__TEXT SECTION__:
----

Only four of the countries on travel green list actually accept UK holidaymakers

There may be a dozen countries on the UK's green list for safe international travel, but only four will actually allow British tourists to go there for a quarantine-free holiday.

Portugal, including its island territories of Azores and Madeira; Israel; Gibraltar; Australia; New Zealand; Singapore; Brunei; Iceland; The Faroe Islands; The Falkland Islands; South Georgia and the South Sandwich Islands; and St Helena, Tristan de Cunha, and Ascension Island are the 12 countries which Britain will allow people to go to and return without a requirement to quarantine, as announced on Friday.

But of those, only Portugal - including the Azores and Madeira - and Gibraltar will allow British tourists to travel there without a quarantine or vaccination requirement, while Iceland and Israel will let UK tourists in but only if they are vaccinated against Covid-19.

Flights to Portugal, including Madeira, operate from Newcastle International Airport.

Australia, New Zealand and Singapore remain closed to UK tourists, even though they are on the UK Government's green list. The Faroe Islands requires people to isolate for 10 days on arrival, or four days after taking a PCR test. Brits landing in Brunei will need to quarantine for two weeks and fork out for a £188 test, Mirror Online reports.

St Helena, Tristan de Cunha, Ascension Island requires arrivals to isolate for 14 days, while South Georgia and the South Sandwich Islands, which are an isolated group of islands in the South Atlantic with no permanent residents, require visitor permits to access regardless of coronavirus.

----

__DATA SUPPLIED__:

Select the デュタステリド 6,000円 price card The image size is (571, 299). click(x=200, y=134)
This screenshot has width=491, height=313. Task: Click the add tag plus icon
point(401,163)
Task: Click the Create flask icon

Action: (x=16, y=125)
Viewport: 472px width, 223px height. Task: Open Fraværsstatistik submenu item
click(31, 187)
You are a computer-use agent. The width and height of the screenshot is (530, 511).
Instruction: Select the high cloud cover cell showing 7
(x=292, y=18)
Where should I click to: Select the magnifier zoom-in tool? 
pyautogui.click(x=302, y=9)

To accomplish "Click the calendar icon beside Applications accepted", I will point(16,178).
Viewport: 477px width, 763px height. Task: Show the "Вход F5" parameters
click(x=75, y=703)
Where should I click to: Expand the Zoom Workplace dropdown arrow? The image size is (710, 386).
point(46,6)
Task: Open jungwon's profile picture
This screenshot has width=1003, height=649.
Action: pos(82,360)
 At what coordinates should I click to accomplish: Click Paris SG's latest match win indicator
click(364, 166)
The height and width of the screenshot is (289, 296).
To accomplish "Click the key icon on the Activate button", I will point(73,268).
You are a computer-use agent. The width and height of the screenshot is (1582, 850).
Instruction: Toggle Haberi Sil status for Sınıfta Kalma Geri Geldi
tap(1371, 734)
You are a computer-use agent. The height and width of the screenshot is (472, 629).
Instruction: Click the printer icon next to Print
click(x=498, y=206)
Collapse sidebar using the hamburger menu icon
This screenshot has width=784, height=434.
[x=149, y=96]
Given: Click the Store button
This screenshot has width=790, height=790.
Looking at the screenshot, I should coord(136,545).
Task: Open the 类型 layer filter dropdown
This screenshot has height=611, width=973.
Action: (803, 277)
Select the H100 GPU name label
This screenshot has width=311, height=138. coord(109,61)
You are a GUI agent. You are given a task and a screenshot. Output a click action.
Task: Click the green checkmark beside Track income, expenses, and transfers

----

__PARTS OF THE EXERCISE__:
1. In the text on the UK travel green list, condense the paragraph beginning "Australia, New Zealand and Singapore remain closed" into a short bulleted list that keeps its main facts.
2. According to the text on the UK travel green list, from which airport do flights to Portugal, including Madeira, operate?
3. From the text on the UK travel green list, extract the passage from "Flights to Portugal, including" to "regardless of coronavirus.".

__SOLUTIONS__:
1.
- Australia, New Zealand and Singapore remain closed to UK tourists, though they are on the UK Government's green list.
- The Faroe Islands requires arrivals to isolate for 10 days, or four days after taking a PCR test.
- Brunei requires British arrivals to quarantine for two weeks and pay for a £188 test.

2. Newcastle International Airport.

3.
Flights to Portugal, including Madeira, operate from Newcastle International Airport.

Australia, New Zealand and Singapore remain closed to UK tourists, even though they are on the UK Government's green list. The Faroe Islands requires people to isolate for 10 days on arrival, or four days after taking a PCR test. Brits landing in Brunei will need to quarantine for two weeks and fork out for a £188 test, Mirror Online reports.

St Helena, Tristan de Cunha, Ascension Island requires arrivals to isolate for 14 days, while South Georgia and the South Sandwich Islands, which are an isolated group of islands in the South Atlantic with no permanent residents, require visitor permits to access regardless of coronavirus.